§ Aim of the exercise:
In the material below, find each line with the word "height" and list it.

§ Records for this task:
————————
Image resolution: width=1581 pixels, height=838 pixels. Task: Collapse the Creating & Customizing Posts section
————————
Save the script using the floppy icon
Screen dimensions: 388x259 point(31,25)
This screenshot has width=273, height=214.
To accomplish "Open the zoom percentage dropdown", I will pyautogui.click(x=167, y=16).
————————
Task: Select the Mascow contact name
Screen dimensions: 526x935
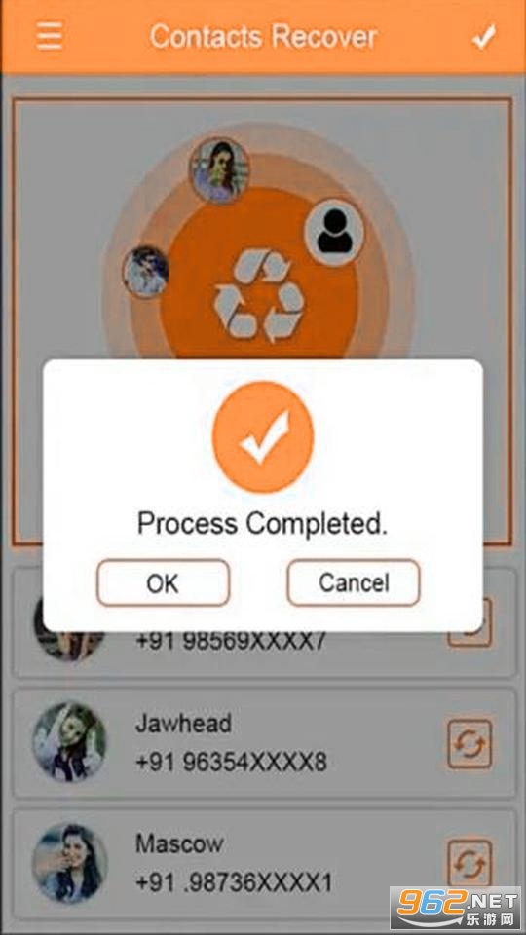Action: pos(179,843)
————————
§ Answer to the problem:
Image resolution: width=1581 pixels, height=838 pixels. Task: Collapse the Creating & Customizing Posts section
This screenshot has width=273, height=214.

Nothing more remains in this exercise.